TASK TO COMPLETE —
Once you find the line with "Profile (241, 473)" in the entries below, return exactly every line from it through the line with "Anonymous [menuitem] (1293, 16)".

MATERIAL PROVIDED —
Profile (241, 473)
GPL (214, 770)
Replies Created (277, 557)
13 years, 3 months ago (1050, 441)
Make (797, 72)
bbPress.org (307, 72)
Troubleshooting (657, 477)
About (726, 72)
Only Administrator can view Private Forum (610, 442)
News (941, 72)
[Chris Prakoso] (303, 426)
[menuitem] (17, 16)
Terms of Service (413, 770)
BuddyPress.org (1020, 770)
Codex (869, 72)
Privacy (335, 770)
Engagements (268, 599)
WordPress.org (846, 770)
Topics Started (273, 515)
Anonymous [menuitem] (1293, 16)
...
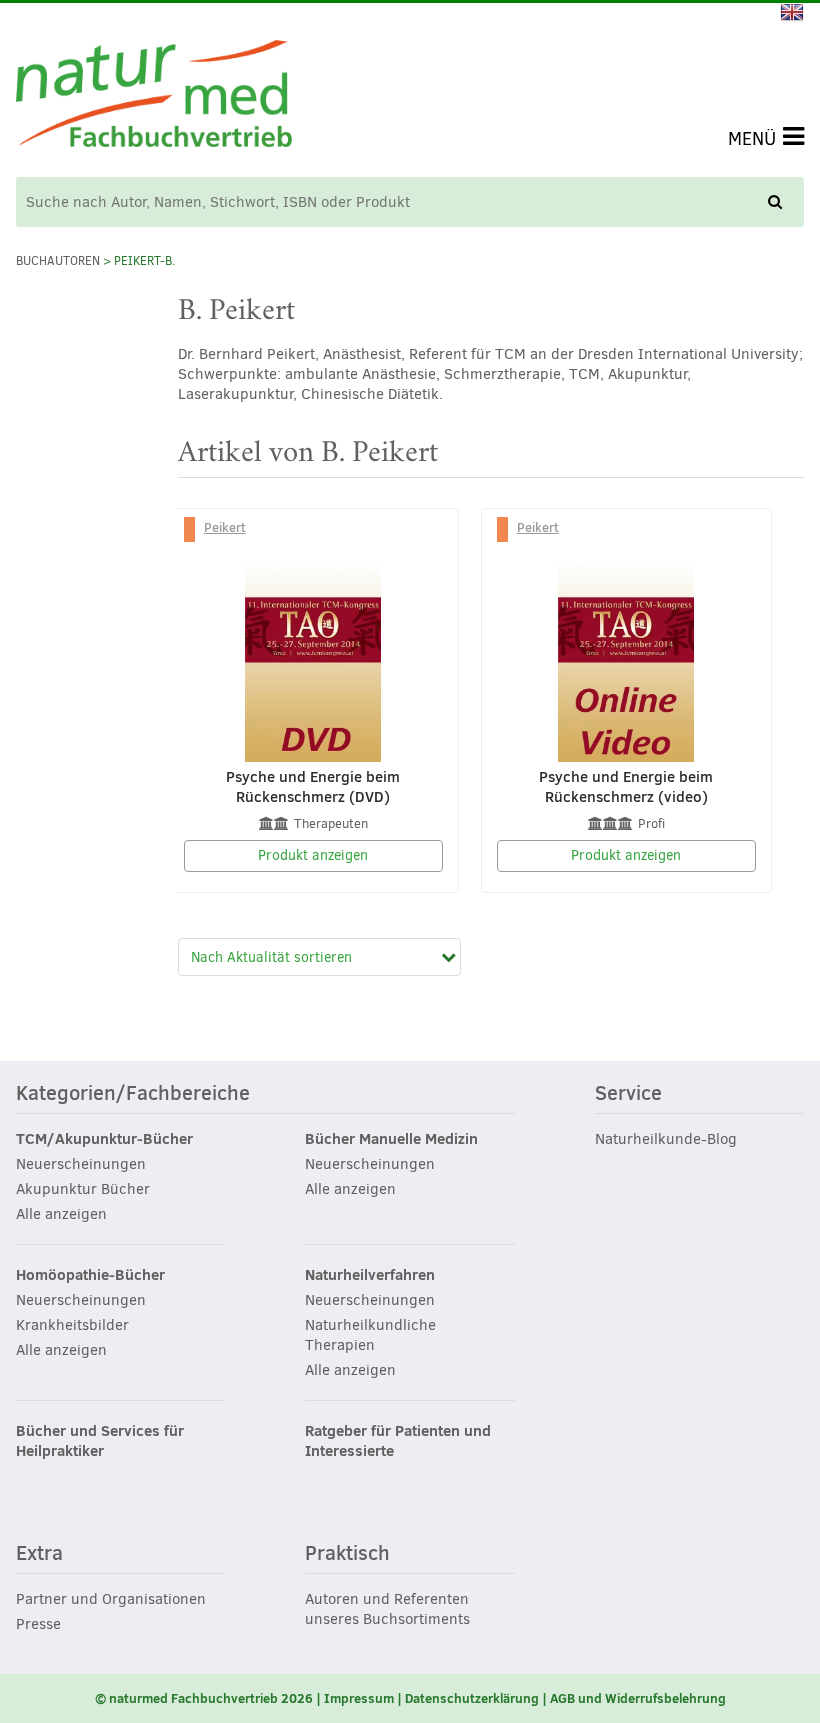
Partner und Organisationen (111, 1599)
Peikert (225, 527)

RESULT —
Profile (241, 473)
GPL (214, 770)
Replies Created (277, 557)
13 years, 3 months ago (1050, 441)
Make (797, 72)
bbPress.org (307, 72)
Troubleshooting (657, 477)
About (726, 72)
Only Administrator can view Private Forum (610, 442)
News (941, 72)
[Chris Prakoso] (303, 426)
[menuitem] (17, 16)
Terms of Service (413, 770)
BuddyPress.org (1020, 770)
Codex (869, 72)
Privacy (335, 770)
Engagements (268, 599)
WordPress.org (846, 770)
Topics Started (273, 515)
Anonymous [menuitem] (1293, 16)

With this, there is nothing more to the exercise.